“You don’t. You have to trust me on this one, Turner. I never made love to anyone but you until I married Dennis—two weeks after the doctor confirmed my pregnancy. You can think what you want of me, but that’s the God’s honest truth. Adam’s yours.”
His heart was pounding so hard he could hear the blood pumping at his temples. She leaned closer to him, and he could see the golden crown of her head, could smell the provocative fragrance of her perfume. Just as before, he found her impossible to resist.
“I wouldn’t have come here unless you were my only hope, Turner. It’s just that I’m out of options and I would risk anything, even facing you again, to help my boy. I was hoping you’d feel the same way.”
Turner’s guts twisted. Leukemia! Wasn’t that fatal? His mouth turned to sand as he thought about a boy he’d never had the chance to know, a son that he could lose before he’d ever really found him. Damn Heather and her lies! She should have told him. She’d owed him that much. His fingers curled possessively over the slick snapshot. “What if he hadn’t gotten sick? Would you have ever told him about me—or let me know I had a kid?” he asked, rage beginning to swell inside him.
“Yes.”
“When?”
She hesitated just a second. “When he was eighteen.”
“Eighteen!” She had it all planned out. And she’d intended to rob him of ever seeing his boy as a kid. So that they’d never play catch, never ride trails and camp out on the river, never even meet. “Eight-friggin’-teen?” he said in a voice so low he saw the fear register in her eyes.
“He’d need to know someday.”
“And me? Did I need to know?”
She shook her head, and there was a trace of sadness in her cold blue eyes. “You gave up that right when you walked away from me and acted as if what we’d shared never existed,” she said as icily as if she meant every word.
He started to argue with her. To ask why she’d never returned his calls, why she’d never answered her mail, but he already knew the reasons. By the time he’d returned and started looking for her, she’d already married the son of one of the richest men in the bay area.

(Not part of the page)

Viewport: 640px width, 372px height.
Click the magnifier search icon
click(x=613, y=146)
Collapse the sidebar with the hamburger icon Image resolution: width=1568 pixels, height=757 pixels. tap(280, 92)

Pregnant or not, she’d realized even then what she’d wanted and it had come with a price tag. A price tag he could never afford. He handed her back the picture of Adam and watched as the disappointment registered on her face. “I want to see him,” he said, trying to keep his voice level. “Face-to-face. I want to meet my son.”
“You will.”
“You’ll bring him here?”
She was startled. Again, fear registered across her beautiful features. Nervously, she licked her lips, and Turner’s diaphragm slammed up to his ribs. “I thought in the city, in the hospital…”
“Does that have to happen immediately?”
“No, right now he’s better, but—”
“Then I want to meet him, but not in some sterile hospital room with a bunch of doctors and nurses stickin’ tubes and needles in him.”
To keep his hands busy, he grabbed a pitchfork and tossed hay into Gargoyle’s empty manger. He felt trapped, felt as if he had to move on, and yet he wouldn’t have it any other way. If the kid was his, and he was starting to believe Heather, then Turner planned to include the boy in his life.
He shoved the pitchfork in a split bale and leaned upon it. Heather was waiting, her elegant features tense. “Look, no matter what happened between us, I’ll do what you want,” he said, his heart twisting as the tension left her pretty face. “I’ll go to the city, have the tests done. No reason to hold this thing up. If the kid needs a donor and I’m a match, I’ll do whatever I have to. No problem.”
Relief brought a tremulous smile to her lips, and he anticipated the words of gratitude that were forming on her tongue. She misunderstood and he had to set her straight.
“But that’s not the end of it, Heather. As soon as he’s well enough and the tests have proven that he’s mine, then I want you to bring him back here…and not for an afternoon.”
The color in her face turned pasty and her fingers curled into tight little fists. “That might take a while. I don’t know when he’ll be well enough. The doctors might decide to do the transplant—if it’s possible—and he’ll need a long recovery.”
“Then I’ll meet him at your place, but not the hospital. Afterward, when it’s all done, and he’s well enough to come to the ranch,I want to spend some time with him. Two, maybe three weeks—enough time to get to know the boy.”
“That’s impossible—”
He picked up the pitchfork and hung it on a nail on the wall. “The way I figure it, you’ve had him for five years. Now it’s my turn.”
Panic registered in her eyes. “But he’s sick—”
“I wouldn’t do anything to jeopardize his health, Heather, but I have a right to know my own boy.”
She swallowed hard and sweat collected on her forehead. His reasoning was sound, but a deep fear started to grow deep within her, a fear that if she didn’t lose her son to this horrid disease, she might very well lose him to his father. But it was a chance she had to take. She was all out of options. “I… I…suppose if the doctor will approve.”